* WHAT YOU ARE ASKED TO DO: Look in the material below for the line with "[এবি ব্যাংকের এমডি" and the line with "রাজনীতি (150, 138)", then set down exactly those two lines and all lines between, nothing more.

* INFORMATION GIVEN:
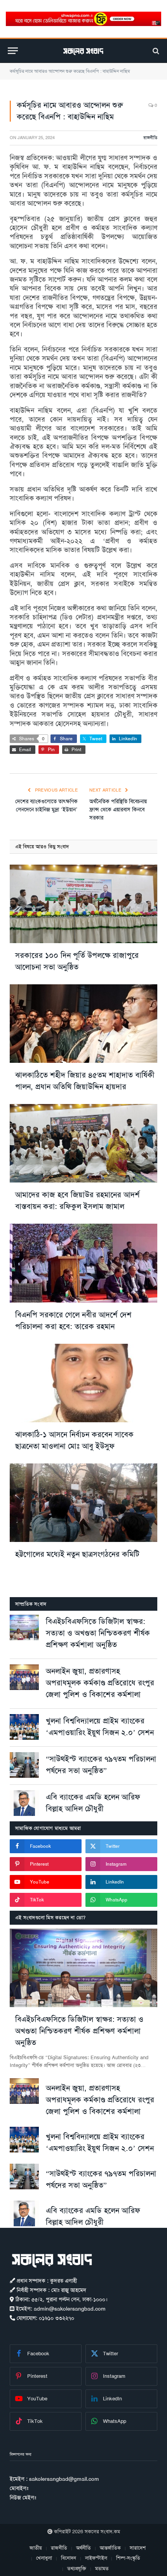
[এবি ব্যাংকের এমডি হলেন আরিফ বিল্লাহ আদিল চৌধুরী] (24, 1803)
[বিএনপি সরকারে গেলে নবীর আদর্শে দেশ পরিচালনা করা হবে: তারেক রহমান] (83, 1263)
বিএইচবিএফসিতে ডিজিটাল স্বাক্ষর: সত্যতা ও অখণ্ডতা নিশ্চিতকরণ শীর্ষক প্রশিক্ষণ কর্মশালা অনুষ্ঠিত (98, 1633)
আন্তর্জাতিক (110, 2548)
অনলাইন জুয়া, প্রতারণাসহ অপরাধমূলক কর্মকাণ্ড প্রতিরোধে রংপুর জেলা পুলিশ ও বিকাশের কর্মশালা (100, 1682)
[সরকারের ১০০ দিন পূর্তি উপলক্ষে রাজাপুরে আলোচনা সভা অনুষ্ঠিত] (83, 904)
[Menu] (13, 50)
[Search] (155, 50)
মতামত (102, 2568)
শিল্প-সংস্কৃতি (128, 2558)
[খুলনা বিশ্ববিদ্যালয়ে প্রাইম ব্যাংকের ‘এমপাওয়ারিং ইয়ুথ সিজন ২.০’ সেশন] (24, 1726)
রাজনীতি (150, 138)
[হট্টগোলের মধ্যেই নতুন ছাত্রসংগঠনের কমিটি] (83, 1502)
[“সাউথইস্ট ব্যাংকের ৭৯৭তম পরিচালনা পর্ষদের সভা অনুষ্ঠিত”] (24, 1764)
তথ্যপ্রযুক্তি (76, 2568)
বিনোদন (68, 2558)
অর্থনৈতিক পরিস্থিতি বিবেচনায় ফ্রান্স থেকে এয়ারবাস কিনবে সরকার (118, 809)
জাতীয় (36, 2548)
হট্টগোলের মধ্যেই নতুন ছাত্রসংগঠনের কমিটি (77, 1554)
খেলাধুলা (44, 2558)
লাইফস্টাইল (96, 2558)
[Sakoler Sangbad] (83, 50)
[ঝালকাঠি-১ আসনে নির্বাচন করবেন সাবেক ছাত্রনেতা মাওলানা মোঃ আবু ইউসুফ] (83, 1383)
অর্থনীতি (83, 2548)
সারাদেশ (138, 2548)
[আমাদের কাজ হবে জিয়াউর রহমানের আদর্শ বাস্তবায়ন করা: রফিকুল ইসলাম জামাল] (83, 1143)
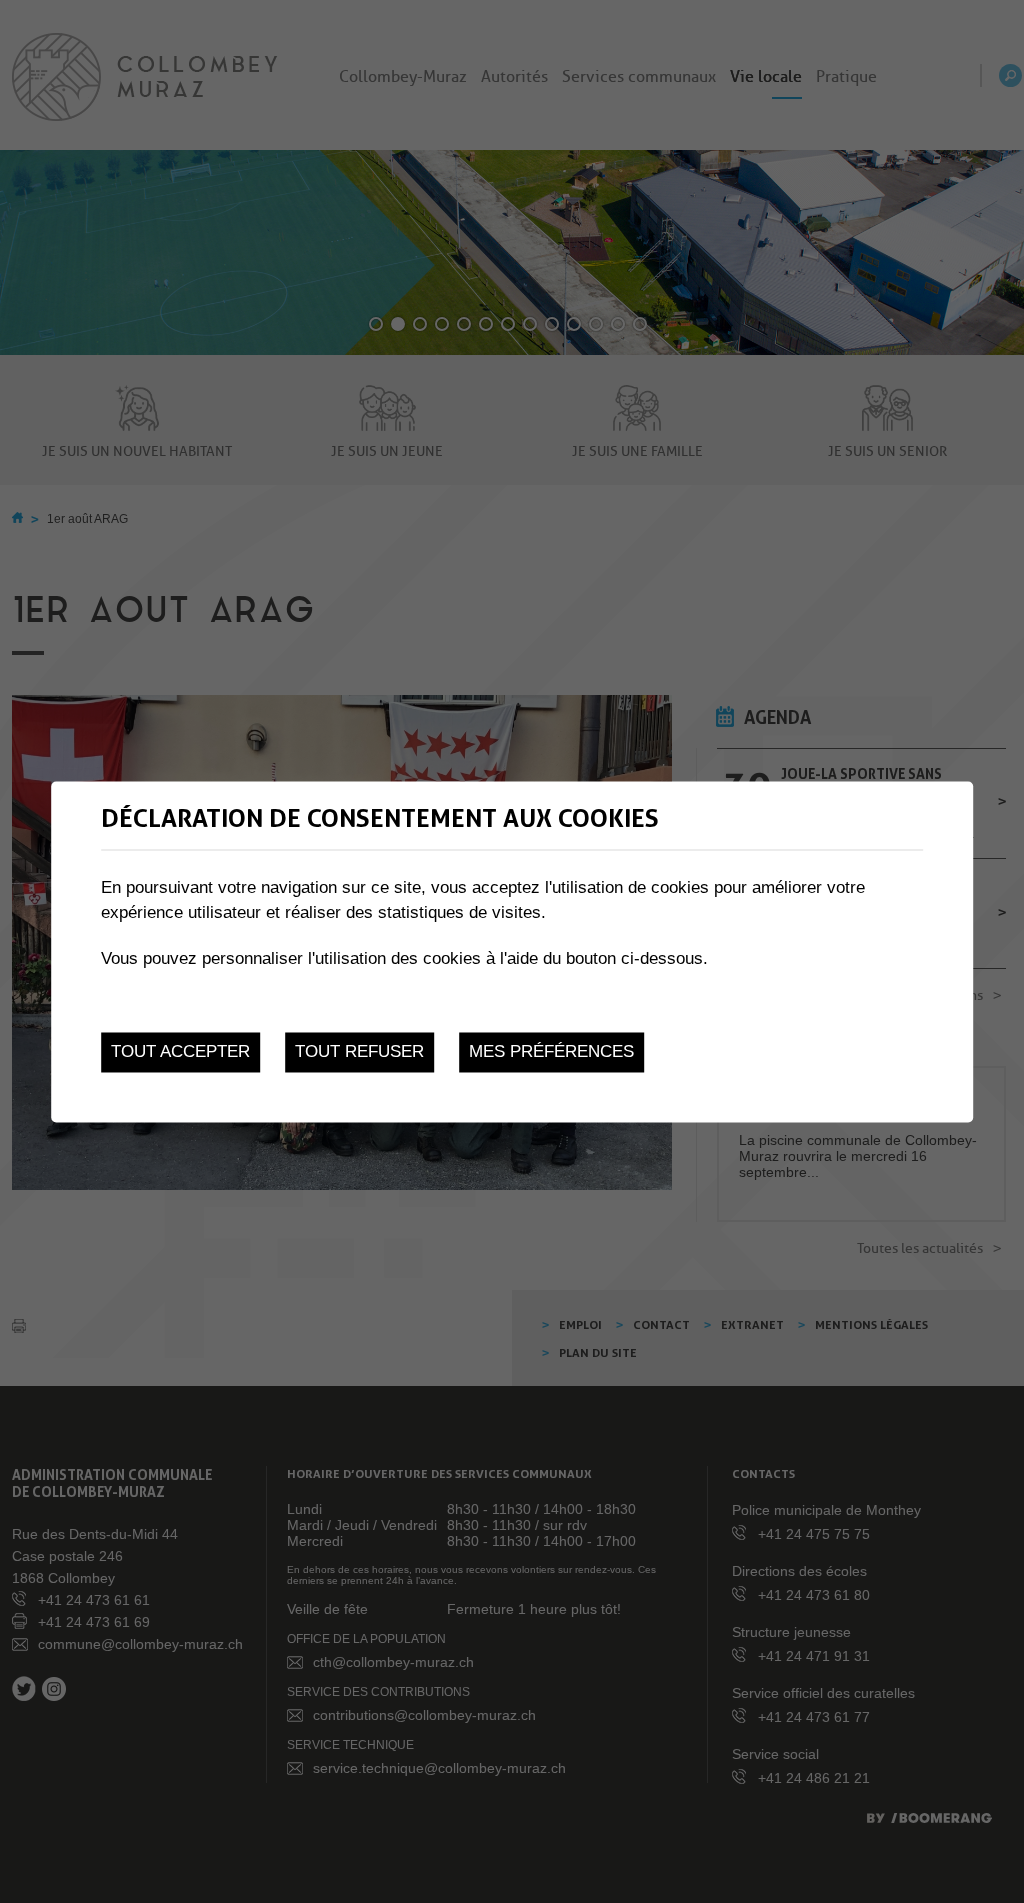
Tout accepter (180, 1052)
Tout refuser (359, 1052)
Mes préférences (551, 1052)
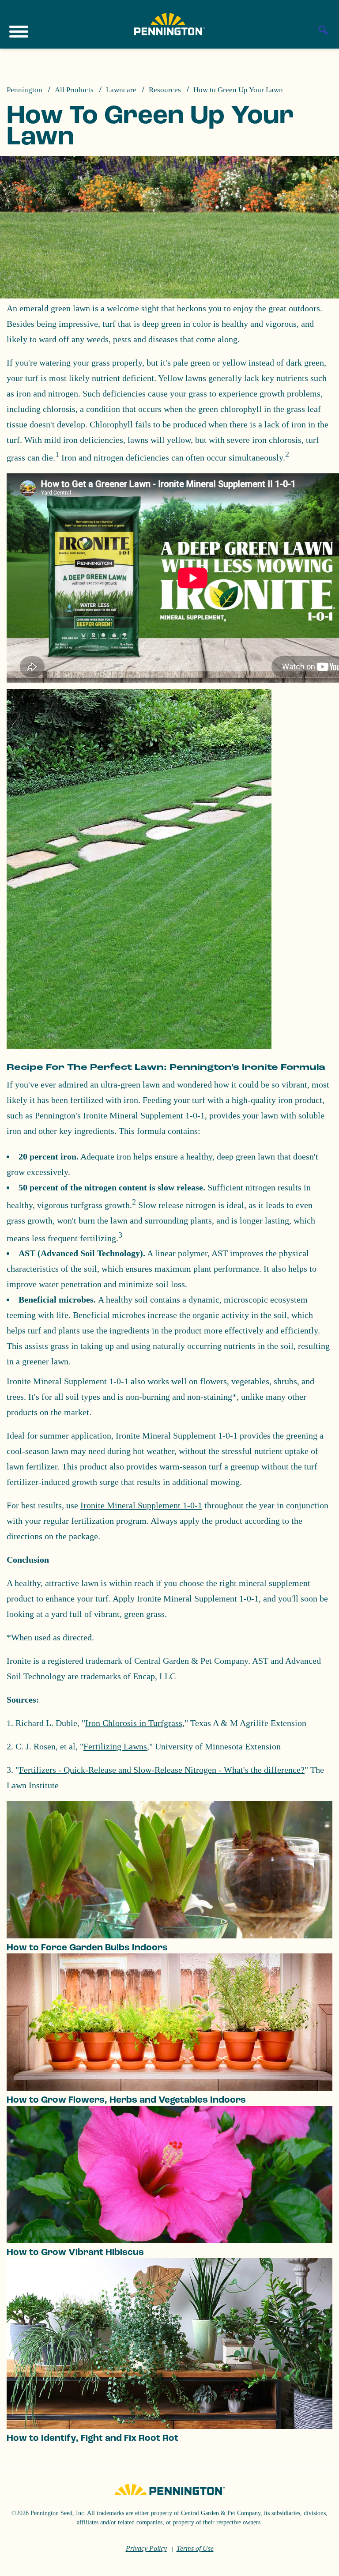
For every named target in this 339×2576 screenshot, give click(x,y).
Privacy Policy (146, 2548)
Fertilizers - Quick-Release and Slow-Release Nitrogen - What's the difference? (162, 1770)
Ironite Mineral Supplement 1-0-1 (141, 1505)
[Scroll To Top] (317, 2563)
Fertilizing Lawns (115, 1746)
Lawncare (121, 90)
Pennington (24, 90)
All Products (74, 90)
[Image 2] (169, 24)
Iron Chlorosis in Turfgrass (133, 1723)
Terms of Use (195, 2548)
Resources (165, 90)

--

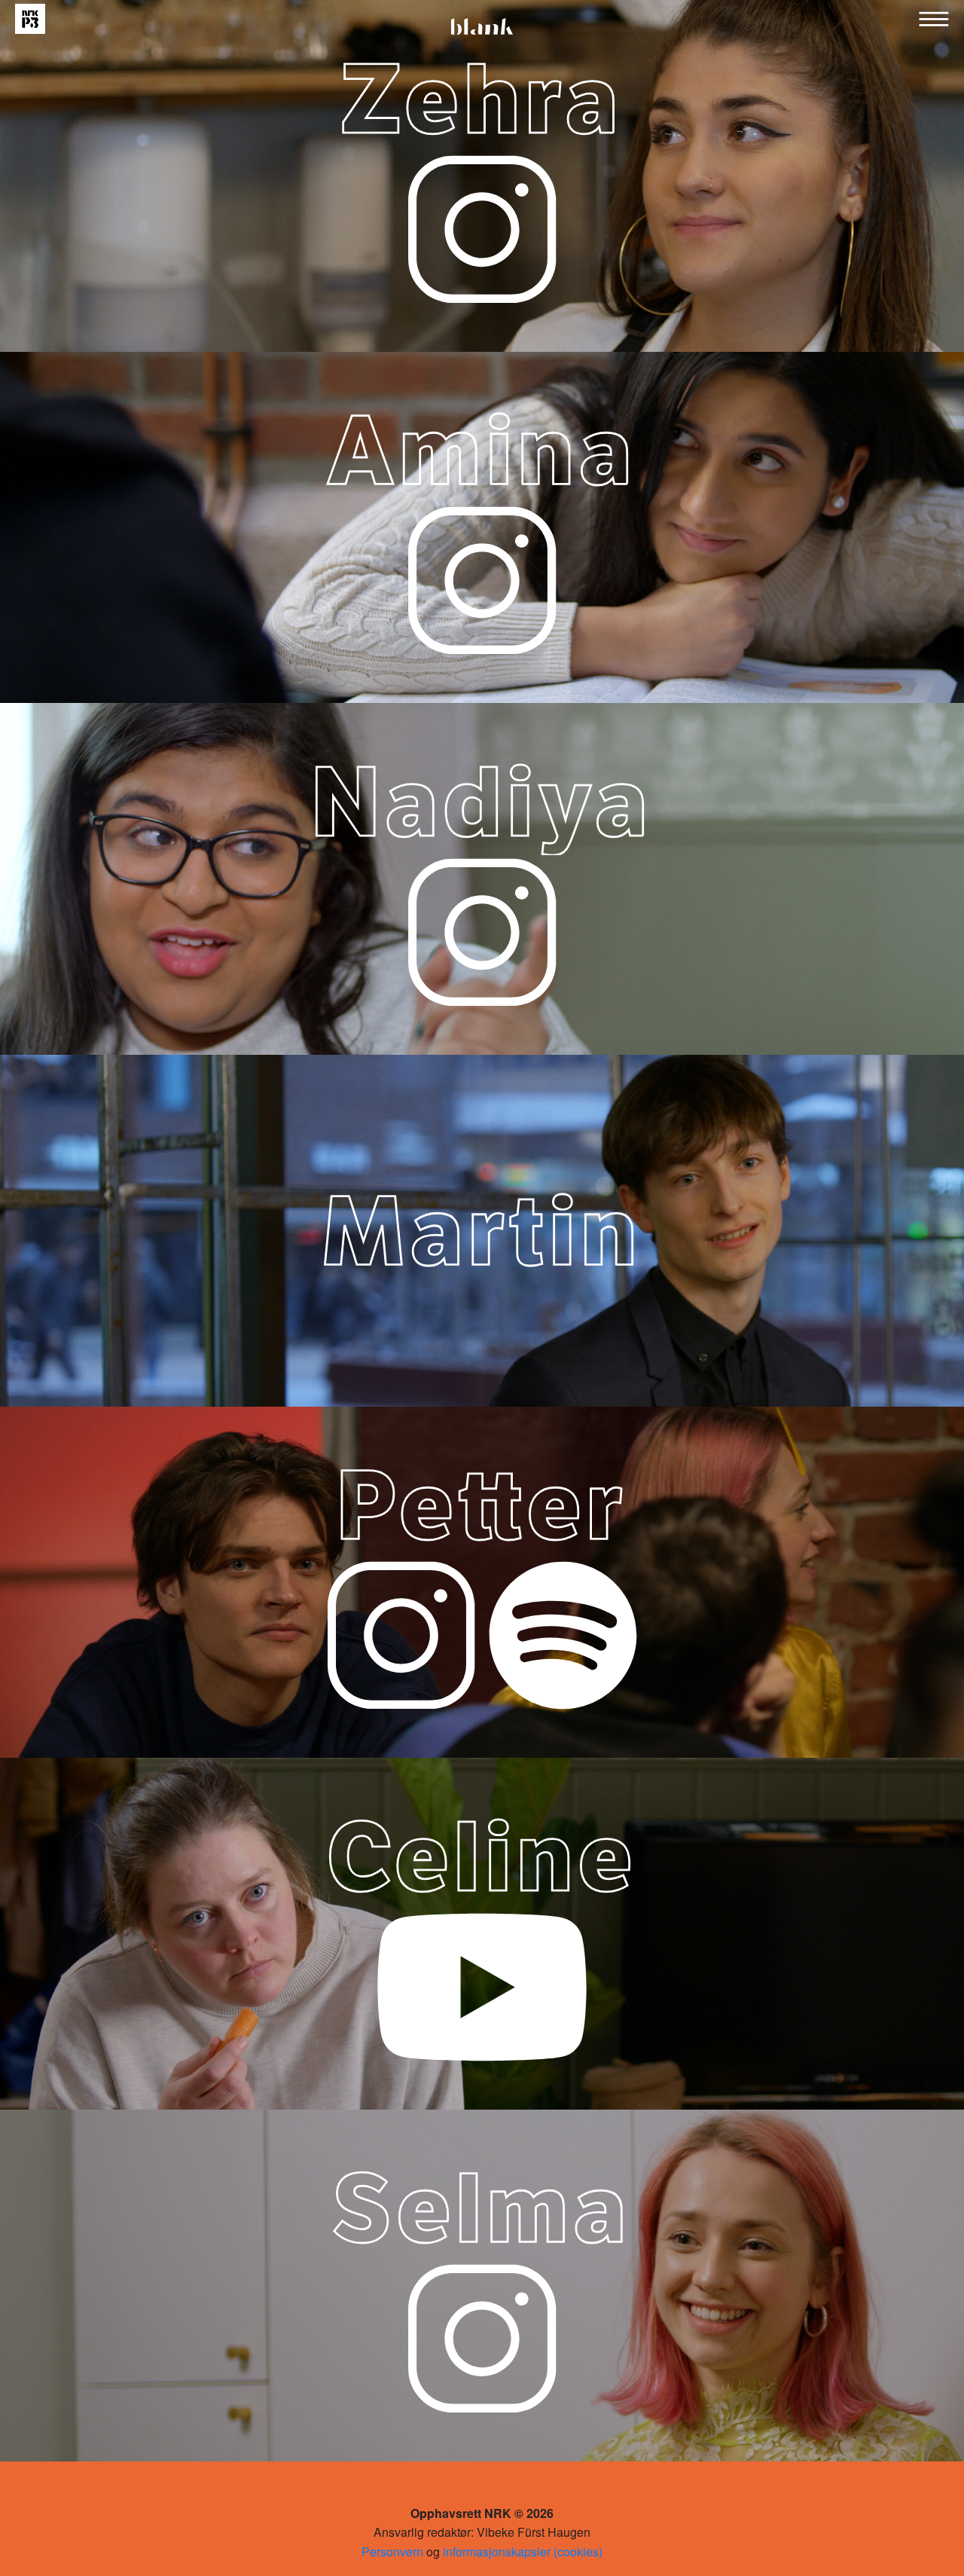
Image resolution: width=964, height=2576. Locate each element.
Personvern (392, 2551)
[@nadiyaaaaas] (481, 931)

* ANSWER FOR THE TASK:
[এবি ব্যাংকের এমডি হলেন আরিফ বিল্লাহ আদিল চৌধুরী] (24, 1803)
[বিএনপি সরকারে গেলে নবীর আদর্শে দেশ পরিচালনা করা হবে: তারেক রহমান] (83, 1263)
বিএইচবিএফসিতে ডিজিটাল স্বাক্ষর: সত্যতা ও অখণ্ডতা নিশ্চিতকরণ শীর্ষক প্রশিক্ষণ কর্মশালা অনুষ্ঠিত (98, 1633)
আন্তর্জাতিক (110, 2548)
অনলাইন জুয়া, প্রতারণাসহ অপরাধমূলক কর্মকাণ্ড প্রতিরোধে রংপুর জেলা পুলিশ ও বিকাশের কর্মশালা (100, 1682)
[সরকারের ১০০ দিন পূর্তি উপলক্ষে রাজাপুরে আলোচনা সভা অনুষ্ঠিত] (83, 904)
[Menu] (13, 50)
[Search] (155, 50)
মতামত (102, 2568)
শিল্প-সংস্কৃতি (128, 2558)
[খুলনা বিশ্ববিদ্যালয়ে প্রাইম ব্যাংকের ‘এমপাওয়ারিং ইয়ুথ সিজন ২.০’ সেশন] (24, 1726)
রাজনীতি (150, 138)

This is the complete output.